_Work instructions_:
(A) According to the meditation interview, what has been the biggest benefit from meditation?
(B) Continue the meditation interview from its last sentence.

_Text provided_:

╔══

What is your favourite quote?

It’s actually from my husband, Darrin Kagele, who is a therapist and mindfulness teacher:

“Surrender does not mean giving up, it means giving up control.” ~ Darrin Kagele

The best things in my life came to me when I stopped trying to manipulate the timing and circumstances of their arrival. I let go, and trusted that life would bring me the blessings I longed for in their own time – and that includes my wonderful husband and our beautiful new baby, Ruby.

What is something easy and simple that we can do right now to make the world a better place?

Listen deeper. Whenever you’re talking to someone who has a problem, resist the temptation to jump in right away with advice or an anecdote from your own life. Stay with their experience. Ask them questions. Listen more closely. Give them understanding and empathy first, because that is what truly heals.

What would you say has been the biggest benefit from meditation?

Resilience. After I meditate, my mind operates at a calmer pace, which allows me to respond consciously to challenging circumstances in my day rather than being reactive when they arise. I’ve learned not to take things so personally, although I still struggle with that!

What is the biggest challenge you had to overcome? How did you overcome it? And what lessons did you learn from it?

Healing my relationship with my father. We were always clashing when I was younger, and I often felt unloved, unworthy, and like I was “the problem child” or “the difficult one.” It’s a painful story that I carried with me into my adult life. I overcame it by doing my inner work – learning to love myself exactly as I am. I’ve even been able to forgive my Dad. The work of Tara Brach, who teaches meditation and Buddhist psychology, helped me to do that.

╚══

_Data listing_:
╔══

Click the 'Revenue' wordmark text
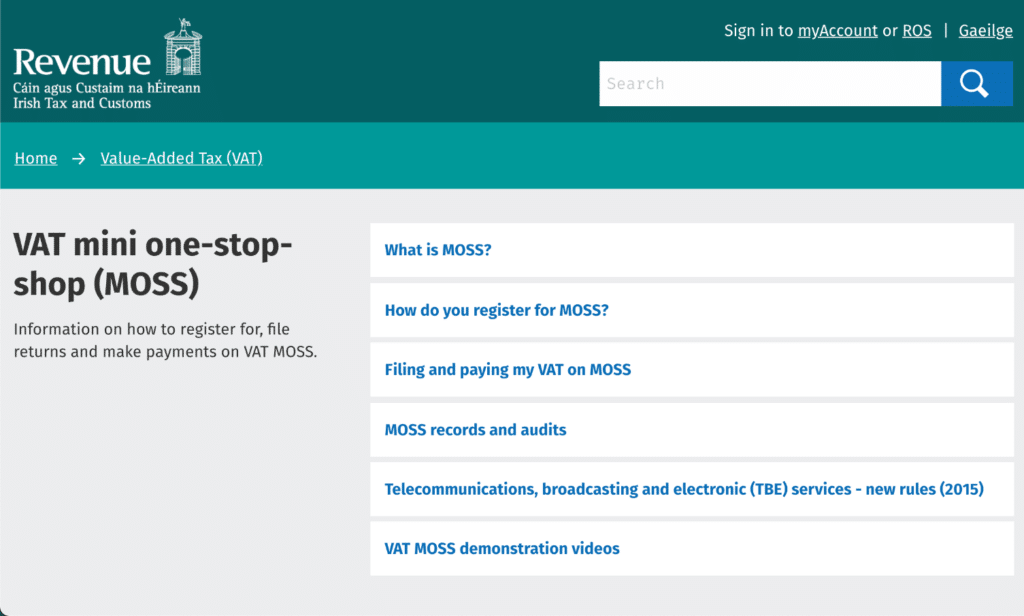 click(82, 62)
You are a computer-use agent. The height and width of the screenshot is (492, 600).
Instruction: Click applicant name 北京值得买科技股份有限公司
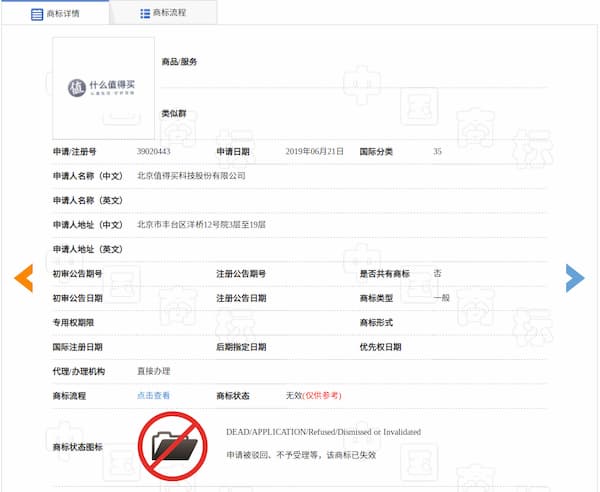coord(190,176)
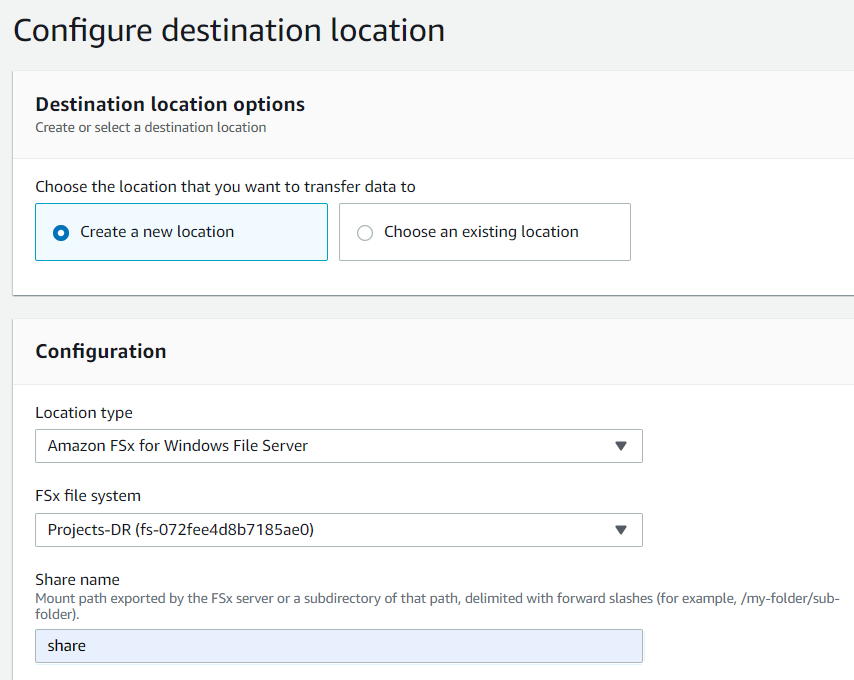Click the empty radio circle for existing location

pos(364,231)
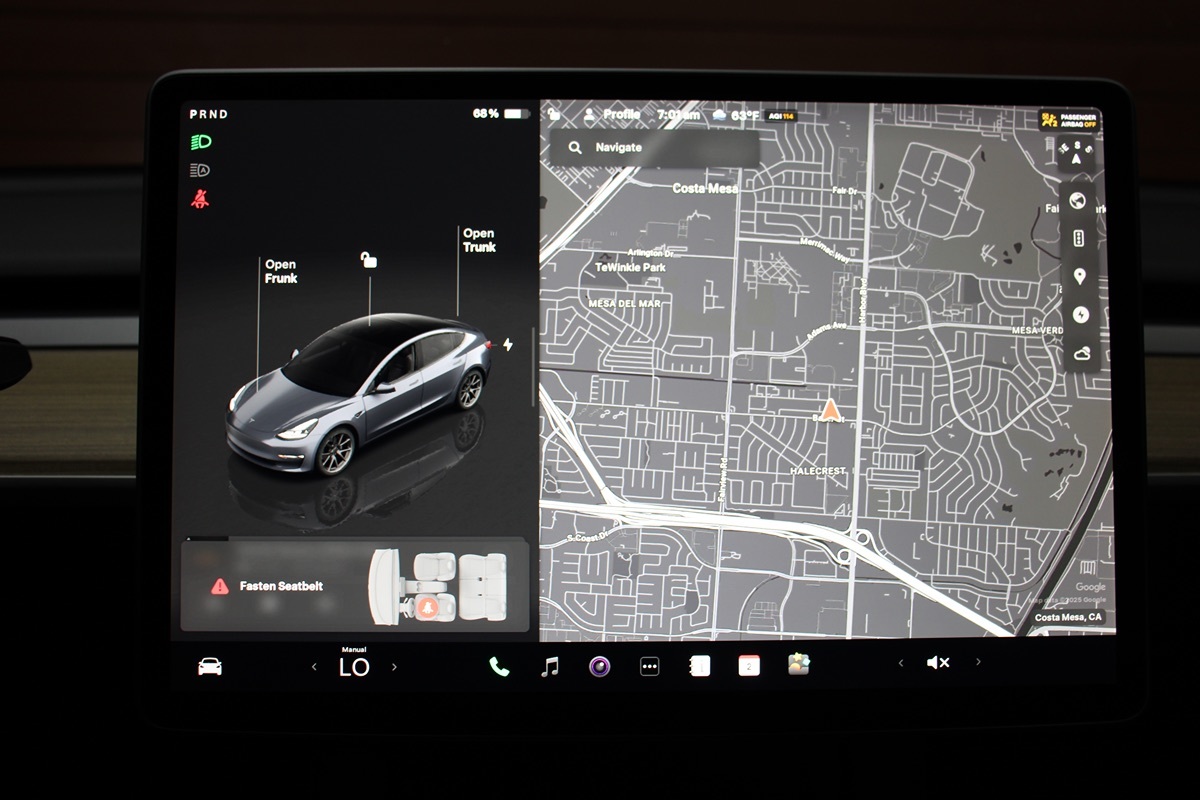Open the all apps menu (three dots)

click(x=649, y=667)
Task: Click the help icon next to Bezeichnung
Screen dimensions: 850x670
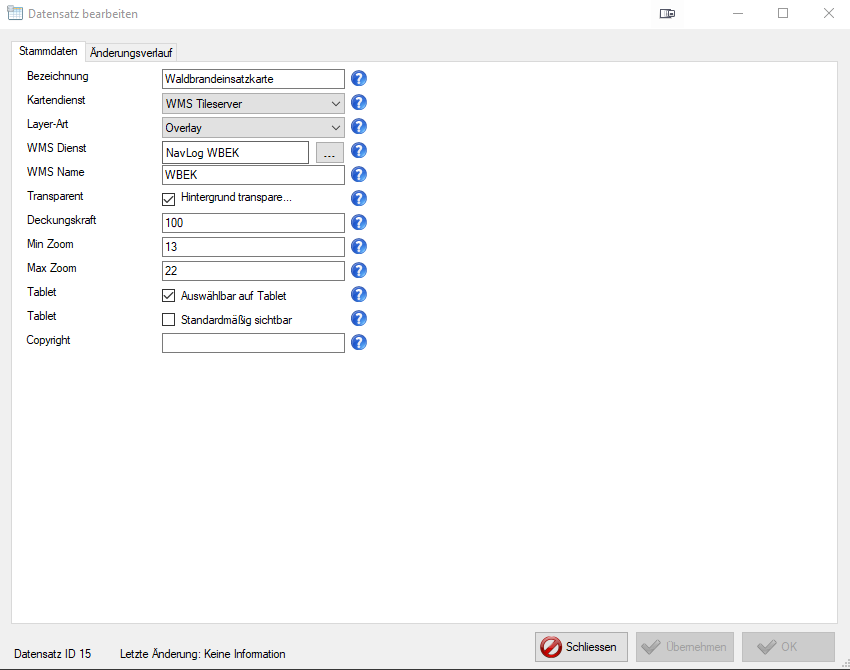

╚══

_Answers to the tasks_:
(A) Resilience.

(B)
I learned to stop expecting my Dad to meet my needs for being heard and understood, because he does not have the tools for that at this point in his evolution. Instead, I need to recognize and appreciate the ways that he does show his love for me.

When you think about happiness, how do you define that for yourself?

Happiness means being able to remain connected to myself in the face of all things good and bad. When I feel good about myself, I’m naturally happy, and I can extend more love to others.

Do you have a message for our Mindbliss Community?

YES! It’s a message of gratitude.

“Thank you for taking the time to meditate. Every time you do that, you are raising your own consciousness and the consciousness of the planet. Your time on the couch, the cushion, or wherever you practice meditation, is a gift to us all.” ~ Love Christina.